Cartier’s dials read “Swiss Made,” but in 2025 the U.S. government made sure nobody could ignore where those watches came from. As part of the Swiss-based Richemont group, Cartier suddenly found itself in the crosshairs of new U.S. tariffs—and the secondary market reacted in a way that every collector should pay attention to.
Tariffs, price hikes, and Cartier
Cartier sits under Richemont, the Swiss luxury conglomerate that also owns brands like IWC, Panerai, and Vacheron Constantin, which means Cartier gets treated as Swiss in trade policy even though its aesthetic often leans French. In 2025, the U.S. imposed a 15% tariff on a broad range of EU imports and a much steeper 31% tariff on Swiss goods, instantly reshaping the cost structure for many luxury watches in the American market. These measures translated into roughly 10–15% price hikes for Cartier pieces at U.S. retail, pushing many buyers to rethink when and where they were willing to spend on a Tank, Santos, or Ballon Bleu.
First shock: sales slide after tariffs
To understand how this played out in the real world, a look at secondary-market auction data is revealing. In June, completed Cartier watch sales on one auction site came in at 14 pieces, followed by a small dip to 12 in July—normal month-to-month noise in a niche but healthy market. Once the new tariffs hit, however, August sales slid to 10 watches, suggesting an immediate hesitation from buyers who needed time to digest higher prices and recalibrate what “fair value” meant in a new, more expensive environment.
Pent‑up demand starts to build
That pause did not last long. By September, the same auction data shows sales jumping to 19 Cartier watches, with October edging even higher at 20. In just two months, the market more than doubled from its August low, signaling that collectors and enthusiasts had decided Cartier was still worth pursuing—tariffs or not. Rather than killing demand, the new price reality appears to have pushed more buyers into the secondary market, where they could hunt for value, negotiate, and arbitrage price differences between regions and platforms.

# # # # # # #

▶ **WHAT TO DO**
**1)** Name each month the Cartier tariffs article gives an auction sales count for, along with that count.
**2)** Please reproduce the Cartier tariffs article word for word, from "Cartier’s dials read" down to "pay attention to.".
**3)** Summarize the Cartier tariffs article in two sentences.

▶ **INFORMATION PROVIDED**
# # # # # # #

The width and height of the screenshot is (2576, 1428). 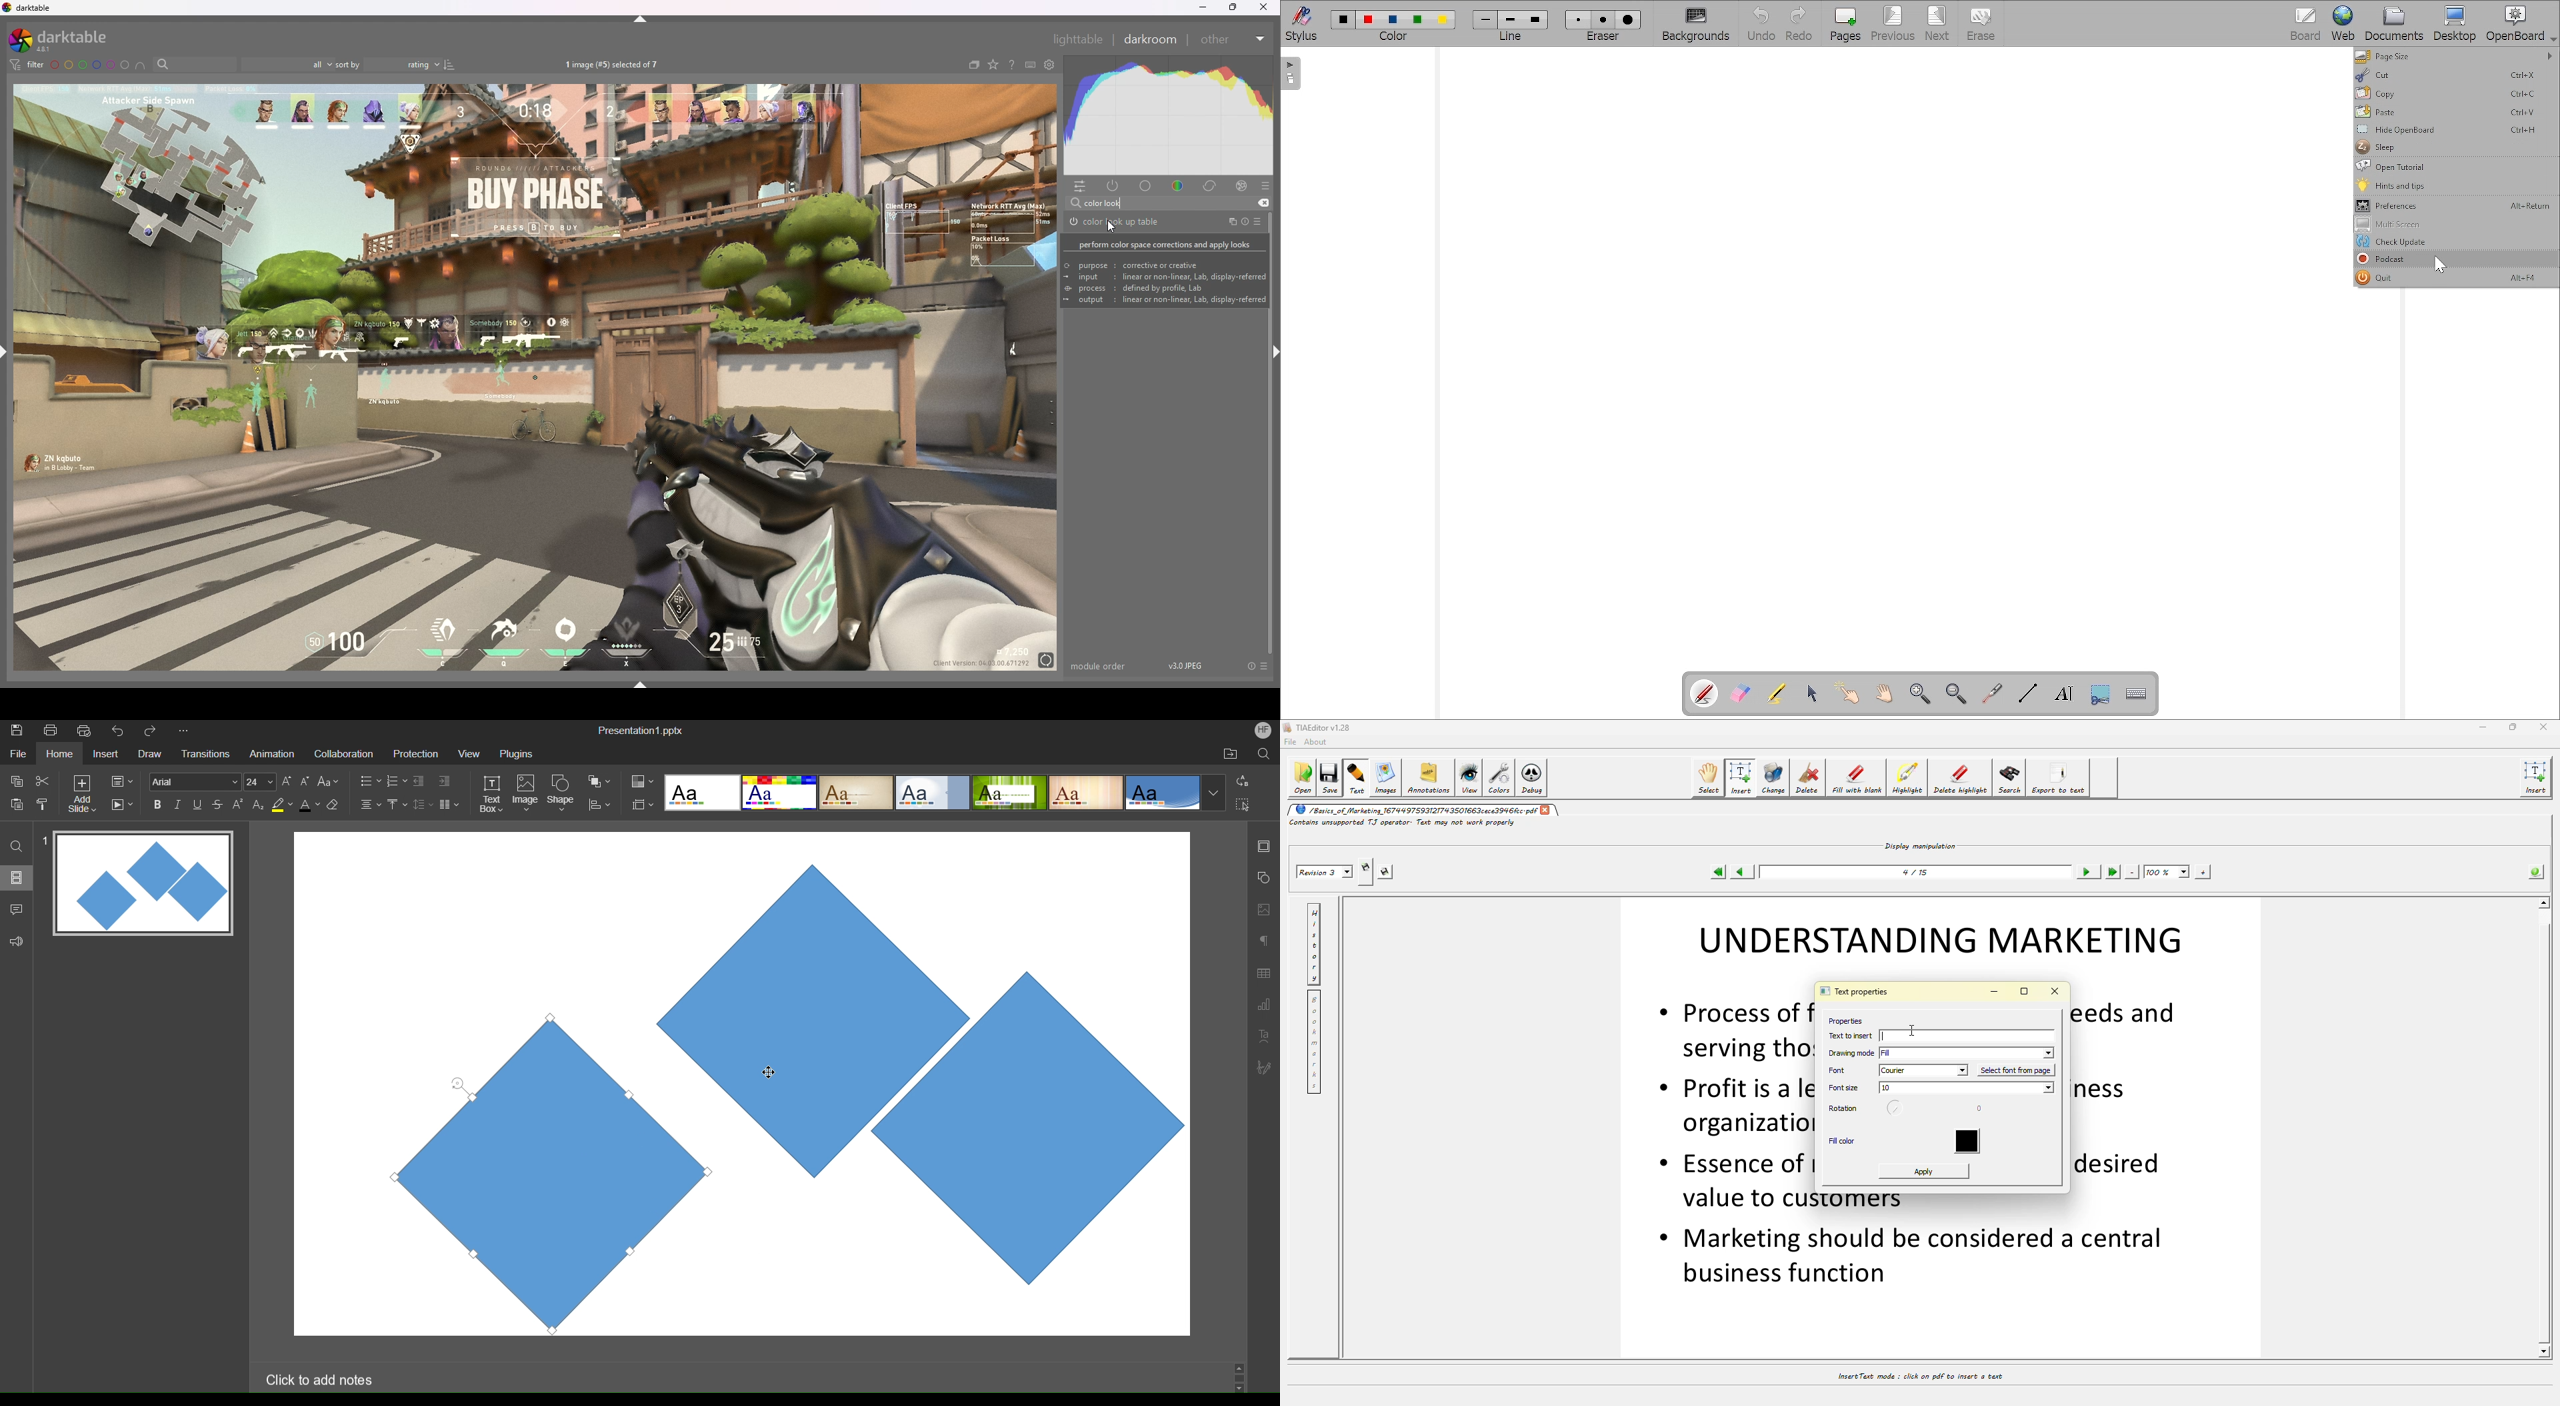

# # # # # # #

▶ **ANSWERS FOR THIS EXERCISE**
**1)**
June: 14
July: 12
August: 10
September: 19
October: 20

**2)**
Cartier’s dials read “Swiss Made,” but in 2025 the U.S. government made sure nobody could ignore where those watches came from. As part of the Swiss-based Richemont group, Cartier suddenly found itself in the crosshairs of new U.S. tariffs—and the secondary market reacted in a way that every collector should pay attention to.

**3)** In 2025 the U.S. imposed a 31% tariff on Swiss goods, and because Cartier belongs to the Swiss-based Richemont group, its U.S. retail prices rose by roughly 10–15%. Auction data shows completed Cartier sales on one site dropping to 10 watches in August after the tariffs, then climbing to 19 in September and 20 in October as buyers moved into the secondary market.